Webサーバーを運用する場合のセキュリティ対策

 Webサーバーのセキュリティ対策は、サーバーへの不正アクセス対応などのインバウンド・セキュリティ対策が中心となります。実際に行われる不正アクセスの方法として、次のような手段があります。

(1)サーバー上にあるアカウントのパスワードを破ってログインする

 方法の1つは、Unix系であればroot、WindowsであればAdministratorアカウントのパスワードを推測することで、強引にアクセスするというものです。ログインしたアカウントの権限の範囲内で、改ざんやファイルの設置、情報の取得、あるいはサービスの停止などの行為が行われます。

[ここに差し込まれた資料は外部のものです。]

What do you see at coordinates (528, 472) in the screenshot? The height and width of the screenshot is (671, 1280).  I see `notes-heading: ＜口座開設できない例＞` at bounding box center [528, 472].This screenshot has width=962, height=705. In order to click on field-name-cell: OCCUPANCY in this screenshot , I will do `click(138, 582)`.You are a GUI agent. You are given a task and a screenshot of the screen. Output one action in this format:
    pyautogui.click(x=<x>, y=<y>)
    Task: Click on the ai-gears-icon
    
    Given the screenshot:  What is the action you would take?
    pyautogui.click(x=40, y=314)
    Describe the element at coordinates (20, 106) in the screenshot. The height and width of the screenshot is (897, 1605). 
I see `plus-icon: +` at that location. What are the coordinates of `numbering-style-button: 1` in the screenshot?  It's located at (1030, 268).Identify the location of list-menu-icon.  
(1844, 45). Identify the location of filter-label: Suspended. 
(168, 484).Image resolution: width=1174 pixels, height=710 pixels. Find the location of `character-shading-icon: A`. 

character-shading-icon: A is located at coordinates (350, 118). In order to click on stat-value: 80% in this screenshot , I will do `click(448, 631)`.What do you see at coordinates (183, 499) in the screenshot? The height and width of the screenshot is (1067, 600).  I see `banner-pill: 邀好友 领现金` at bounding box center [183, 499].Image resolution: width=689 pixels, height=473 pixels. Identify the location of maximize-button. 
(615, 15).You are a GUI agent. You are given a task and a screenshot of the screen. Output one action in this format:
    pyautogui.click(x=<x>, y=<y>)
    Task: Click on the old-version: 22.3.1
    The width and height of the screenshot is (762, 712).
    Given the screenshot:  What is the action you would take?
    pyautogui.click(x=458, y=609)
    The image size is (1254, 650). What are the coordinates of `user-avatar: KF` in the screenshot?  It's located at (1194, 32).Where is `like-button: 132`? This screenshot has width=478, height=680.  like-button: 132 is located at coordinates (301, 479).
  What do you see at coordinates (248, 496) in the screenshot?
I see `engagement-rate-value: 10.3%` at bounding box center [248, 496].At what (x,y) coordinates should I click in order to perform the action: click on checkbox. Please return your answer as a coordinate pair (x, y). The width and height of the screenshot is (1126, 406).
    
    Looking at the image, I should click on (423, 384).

 対策としては、管理者権限でのリモート・ログインを許可しないようにする方法や、セキュアOSを用いて権限を分散する方法、侵入検知ツールを導入する方法などがあります。また、ファイアウォールやルーターによるネットワーク・アクセスの制御も有効です。

(2)サーバーやアプリケーションの脆弱(ぜいじゃく)性を利用する

 別の方法は、SQLインジェクションやクロスサイト・スクリプティングなどのWebアプリケーションへの攻撃を行って、不正に情報を取得、改ざんしたり、サービスを停止させるというものです。

 対策としては、サーバーやアプリケーションにセキュリティ・パッチを適用することがもっとも効果的です。パッチが存在しない未知の脆弱(ぜいじゃく)性への攻撃に対抗するため、最近ではWAF(Webアプリケーション・ファイアウォール)を導入するサイトも増えています。

 Webサーバーにおけるアウトバウンド・セキュリティ対策については、サーバーが第三者に乗っ取られて他者への攻撃の踏み台として利用されることを防ぐ、といったことが考えられます。対策としては、やはり不正アクセスを防止することで対応することになります。将来的には、アウトバウンド向けのWAFなども登場してくるかも知れません。